**What is being asked:**
Having located the line with "Instruction: Click the", print it and each remaining line exactly, stopping at the end of the material and omitting pictures.

**Record excerpts:**
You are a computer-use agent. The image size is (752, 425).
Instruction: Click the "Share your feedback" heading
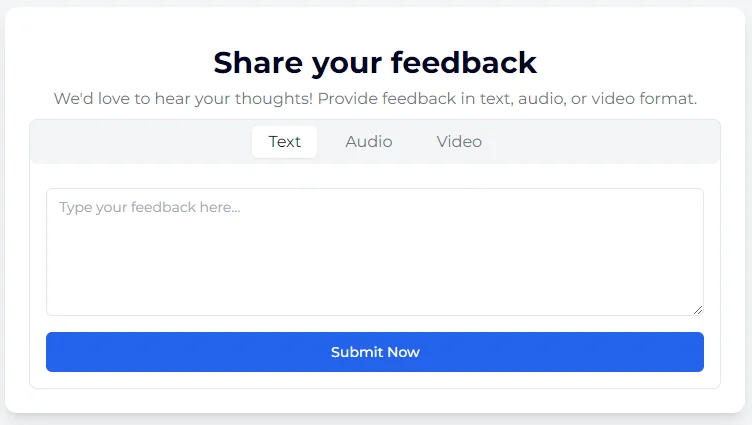375,63
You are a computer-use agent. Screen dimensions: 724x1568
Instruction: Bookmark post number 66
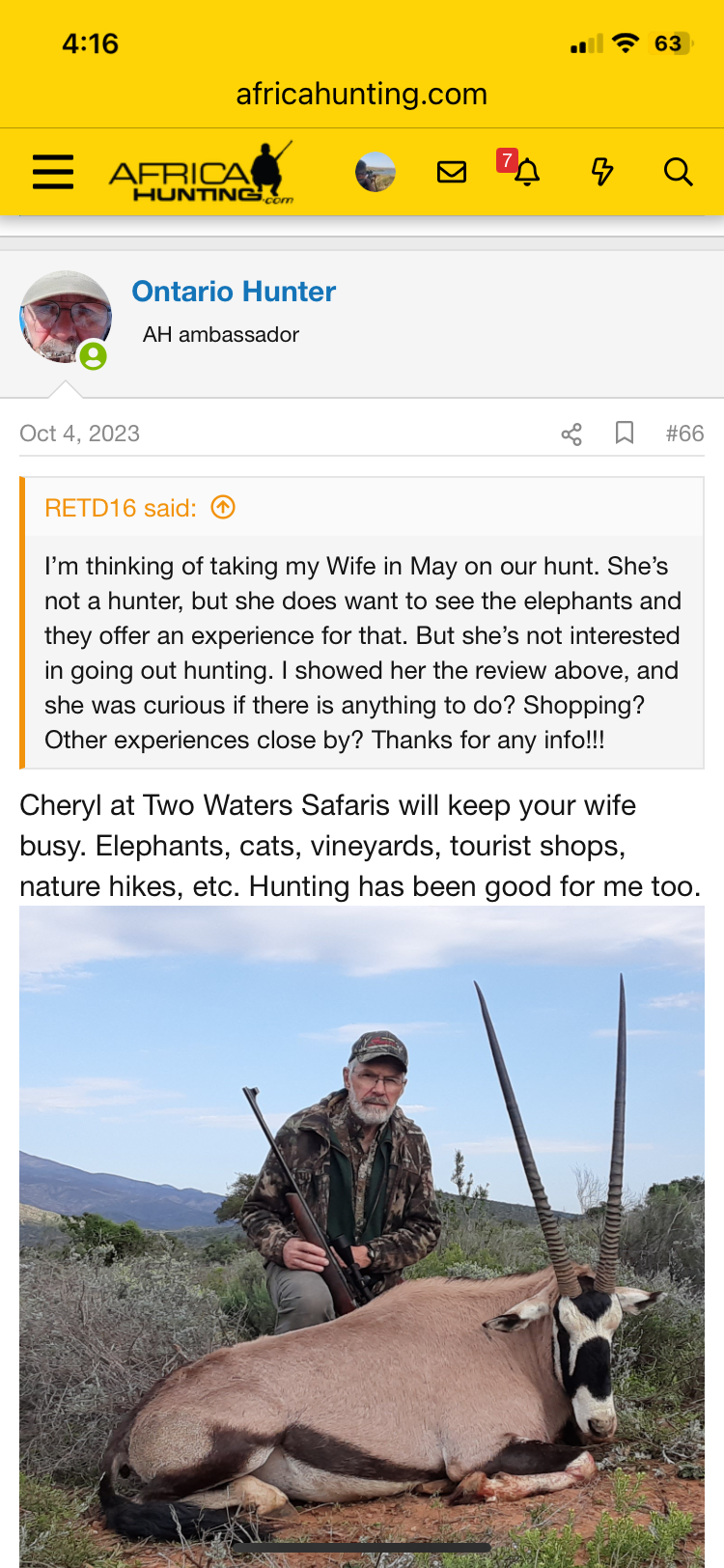click(x=625, y=433)
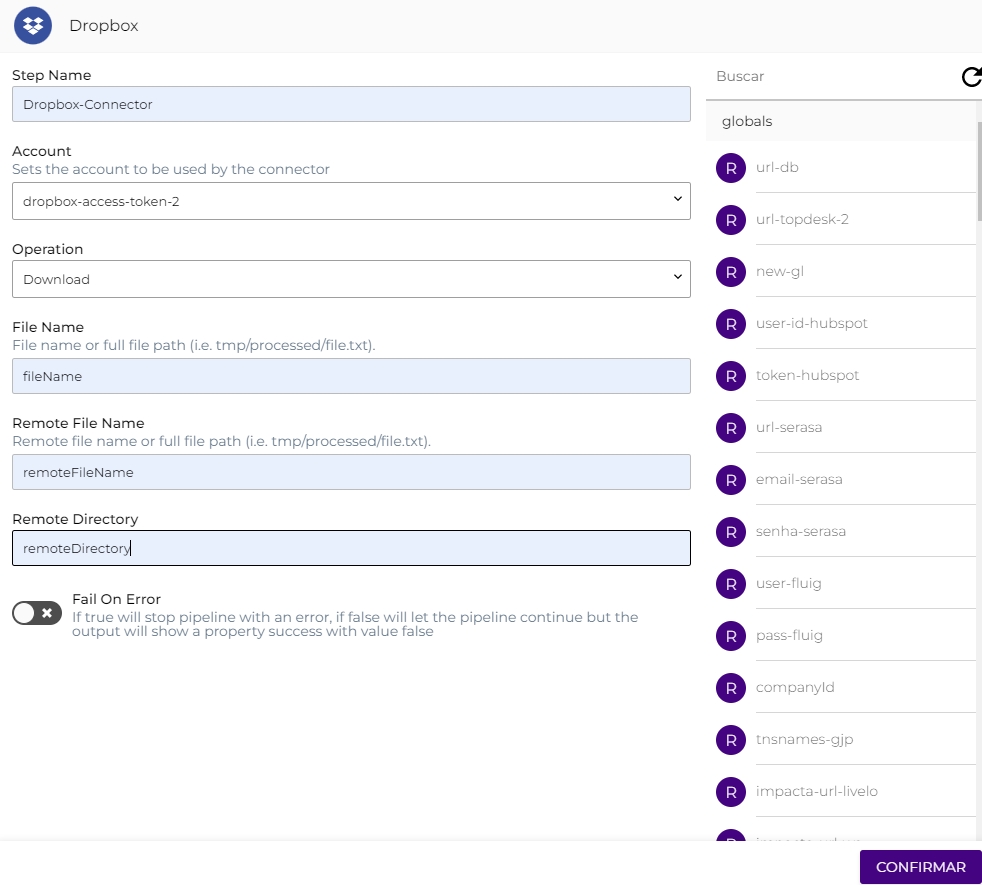Click the R icon beside email-serasa

point(732,480)
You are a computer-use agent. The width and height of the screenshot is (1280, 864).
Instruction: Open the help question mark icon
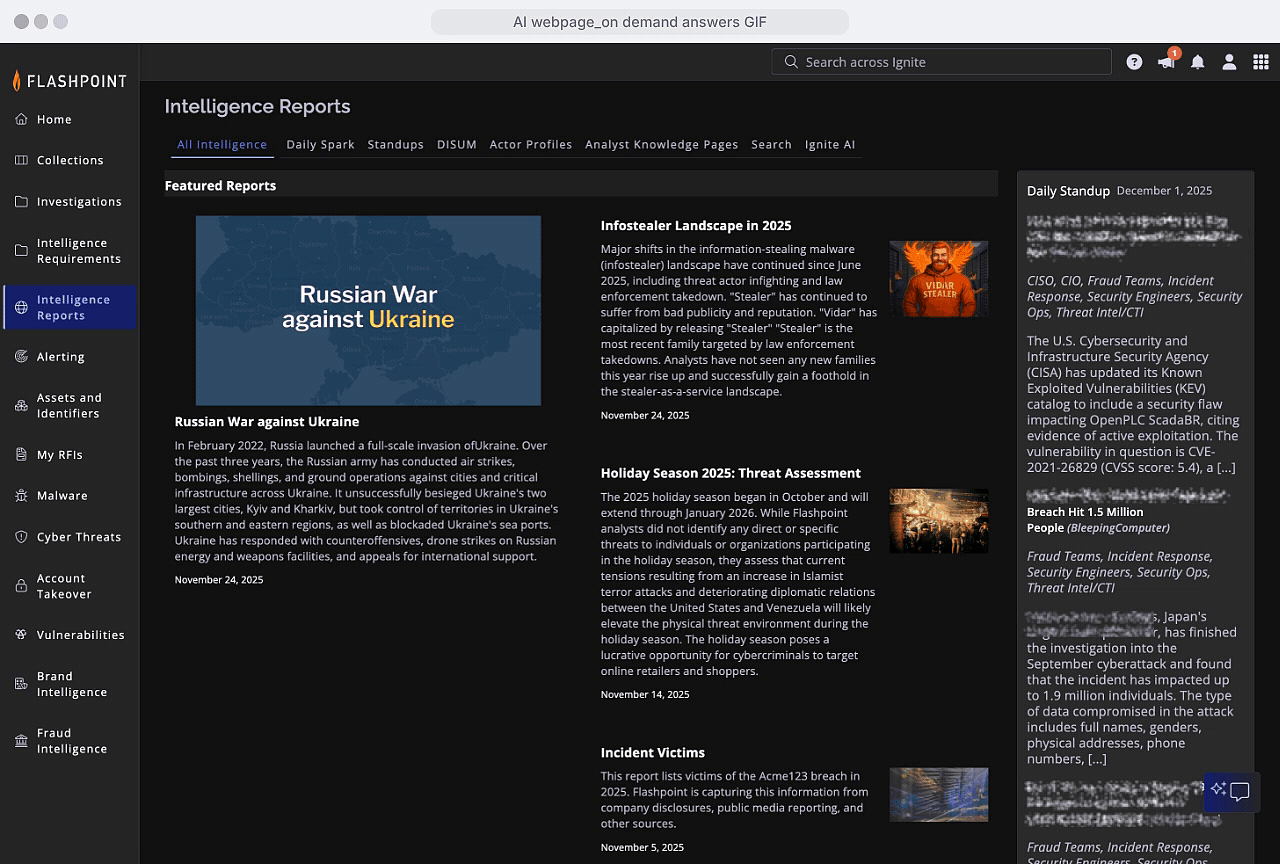click(1134, 62)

**Task response:**
Instruction: Click the "Share your feedback" heading
375,63
You are a computer-use agent. Screen dimensions: 724x1568
Instruction: Bookmark post number 66
click(x=625, y=433)
Click the R icon beside email-serasa

point(732,480)
You are a computer-use agent. The width and height of the screenshot is (1280, 864).
Instruction: Open the help question mark icon
click(1134, 62)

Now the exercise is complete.